We had also brought the Christmas ornaments home she’d used on the little tree in front of her fireplace. Ashley and I divided them up and used them on our trees. This year she proudly hung the one we gave them for expecting their first baby beside the last ornament she had given my mother…that said “Best Grandmother”. Several of my friends use their mother’s ornaments on their trees as well, and one friend actually uses all her mom’s ornaments on a tree dedicated to her mother. Another friend has taken several small collectibles that belonged to her mother and used them for Christmas ornaments.
Some people put framed pictures of their loved ones on the holiday table as a way of still having them join the family. I tried it for two minutes; it was too painful, but it may not be for others. In a similar fashion, others elect to display a picture of their loved one near their tree or other place of honor, with Christmas décor around it, and sometimes even a small wrapped box as a memorial gift.

--

# Assignment A:
From the text about remembering loved ones at Christmas, list every object that it says people use or display in memory of someone who has died.
# Assignment B:
Translate this sentence from the text about remembering loved ones at Christmas into Spanish: "Some people put framed pictures of their loved ones on the holiday table as a way of still having them join the family."
# Assignment C:
Write a continuation of the text about remembering loved ones at Christmas, picking up after its final sentence.

# Collected data:
--

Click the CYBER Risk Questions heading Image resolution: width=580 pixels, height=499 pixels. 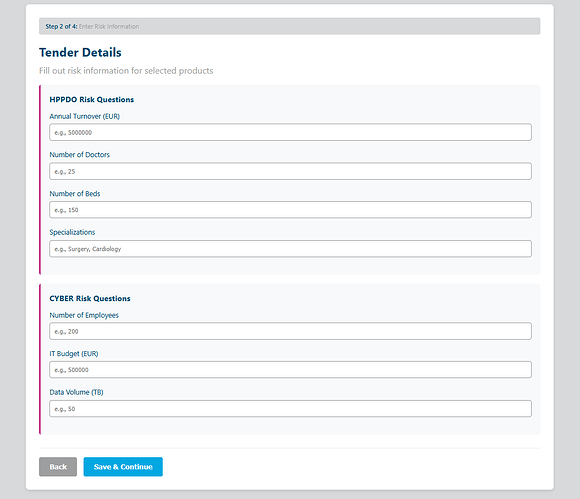[x=90, y=299]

--

# Final answer A:
- Christmas ornaments that belonged to a mother
- Small collectibles that belonged to a mother, used as Christmas ornaments
- Framed pictures of loved ones placed on the holiday table
- A picture of the loved one displayed near the tree or another place of honor, with Christmas décor around it
- A small wrapped box as a memorial gift

# Final answer B:
Algunas personas colocan fotografías enmarcadas de sus seres queridos en la mesa de las fiestas como una forma de que sigan reuniéndose con la familia.

# Final answer C:
Other families have also taken special items that belonged to their loved one, and given them as Christmas gifts to family members that first year, including a note about why the item was chosen for them. One friend gave a mixing bowl to her mother’s sister, with a note telling her how she remembered watching her mom make her sister’s favorite recipe in that bowl, and she wanted her to have it as a remembrance. What she hadn’t known, was that bowl had originally been given to her mother by that sister, as a birthday gift.
I have also talked to families who would write a brief letter to their loved one every year, tie it to a helium balloon, and release it on Christmas Eve or Christmas Day, as their gift to them.
Another family I know, whose mother was dying of cancer, recorded her reading “The Night Before Christmas” before she passed away, so that she could still continue her tradition of reading it to her grandchildren every year.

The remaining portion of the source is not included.